A 115-year-old Spaniard, born in the United States, could be the new dean of humanity, a consultant in the Guinness Book of Records said on Wednesday, after the death of Sister André, at the age of 118.
María Branyas Morera has lived for 20 years in the Santa María del Tura nursing home in the city of Olot, Catalonia, in northeastern Spain.
Guinness World Records senior gerontology consultant Robert D. Young said it is “probable” that Morera is humanity’s new dean, but he is still confirming the information, he explained, in statements to France-Presse. agency (AFP).
The nursing home where this Spaniard is located has already announced that it will hold a “small party” behind closed doors, in the coming days, to “celebrate this very special event.”
“She is in good health and is surprised and grateful for the interest that has been generated,” the establishment said.
The Guinness organization is expected to make an official decision after reviewing documents and interviewing Morera’s family, added Young, who is also director of the Gerontology Research Group’s supercentenarian research database.

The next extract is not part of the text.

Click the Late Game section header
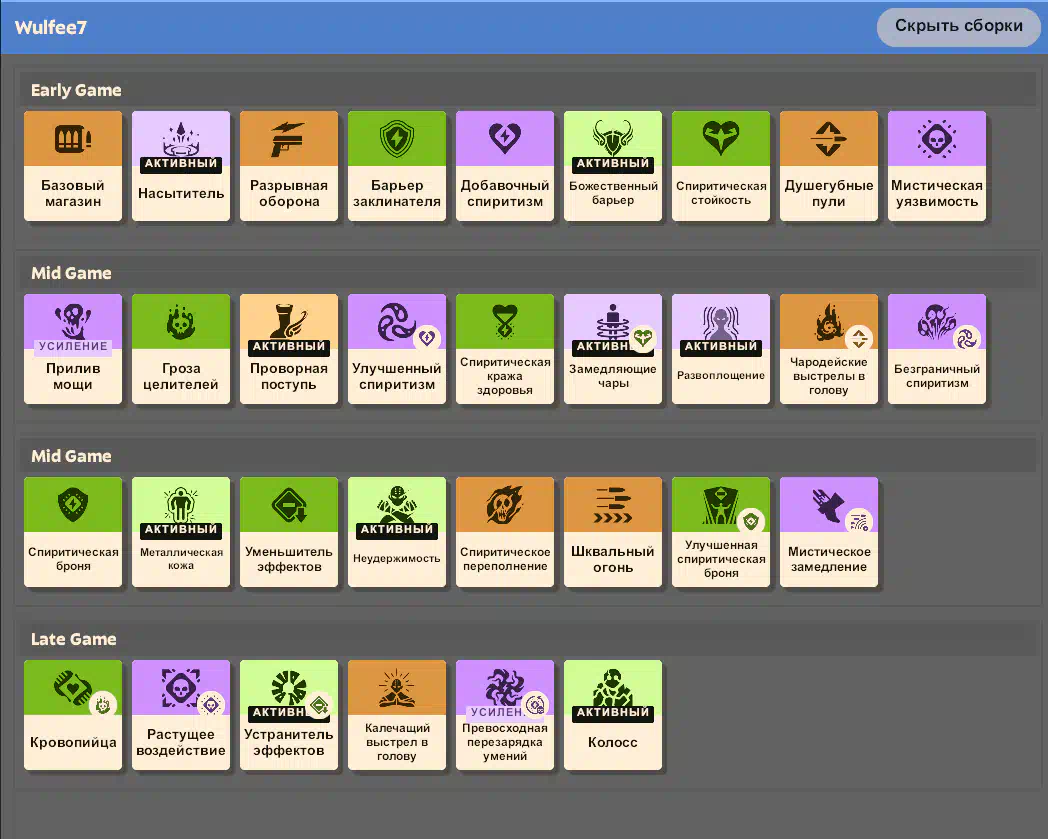Screen dimensions: 1048x839 point(73,639)
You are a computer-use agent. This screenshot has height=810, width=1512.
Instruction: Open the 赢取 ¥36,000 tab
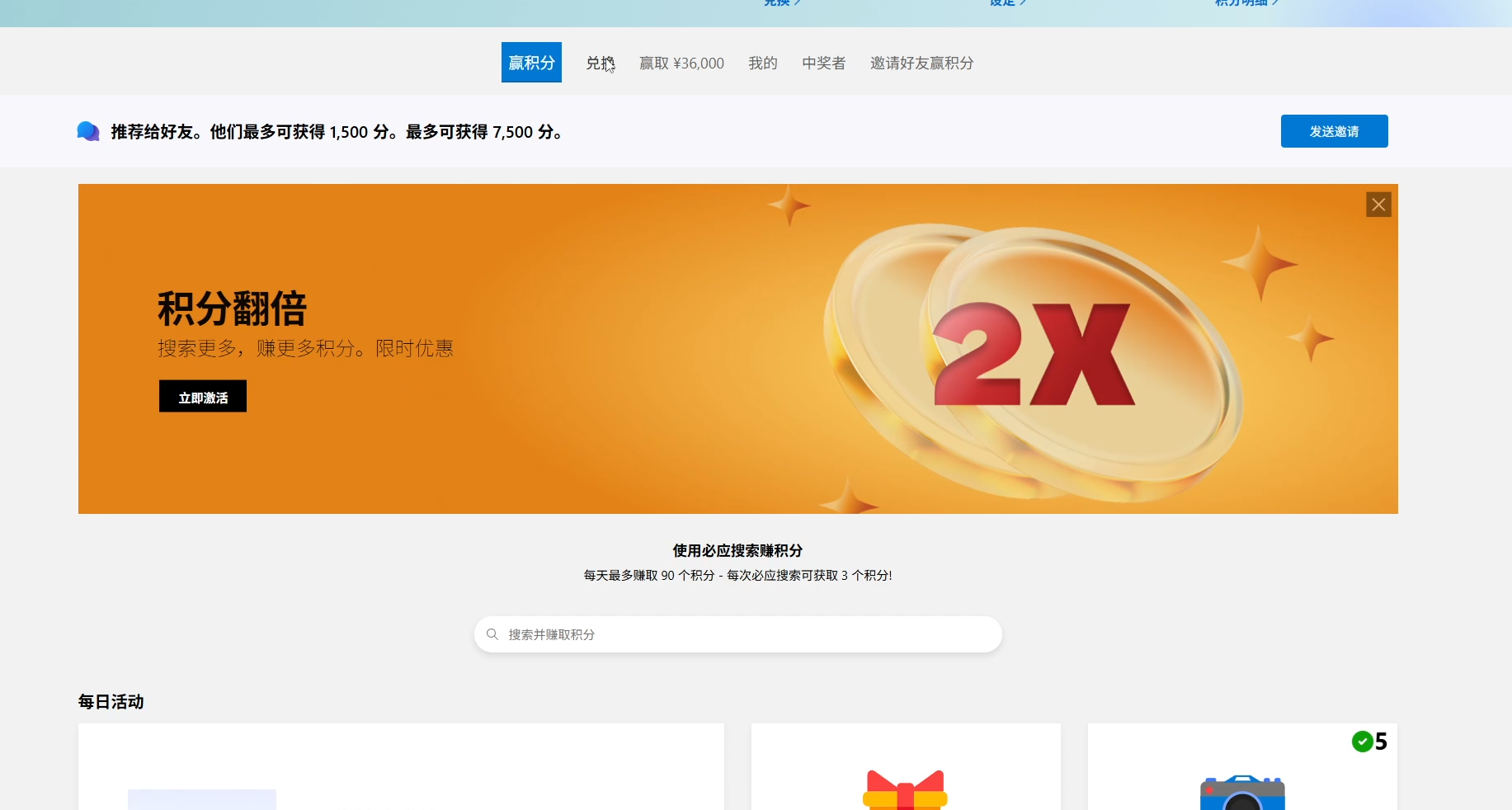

María Branyas Morera survived the 1918 flu pandemic, also known as the Spanish flu, two world wars, and the Spanish Civil War.
The centenarian’s youngest daughter, Rosa Moret, 78, praised her mother’s good health, which she said was due to “genetics”.
“He never went to the hospital, he never broke anything,” Rosa Moret stressed in statements to Catalan regional television this Wednesday.
Morera was born in San Francisco, in the western United States, on March 4, 1907, shortly after his Spanish family moved to the United States from Mexico.
Maria’s family then moved to New Orleans, in the southern United States, in 1910, before returning to Spain in 1915. In 1931, she married a doctor, who died at age 72.
He had three children, one of whom is deceased, 11 grandchildren and 11 great-grandchildren.
The French nun Lucile Randon, known as Sister André, who since April 2022 was the dean of humanity, died at dawn from Monday to Tuesday, at the nursing home where she was located, in Toulon, in the south of France. .
No official body awards titles such as dean, but experts agreed that Sister Andrew was the oldest living person whose record has been verified.
The Guinness Book of Records had also registered this record on April 25, after the death at the age of 119 of the Japanese Kane Tanaka.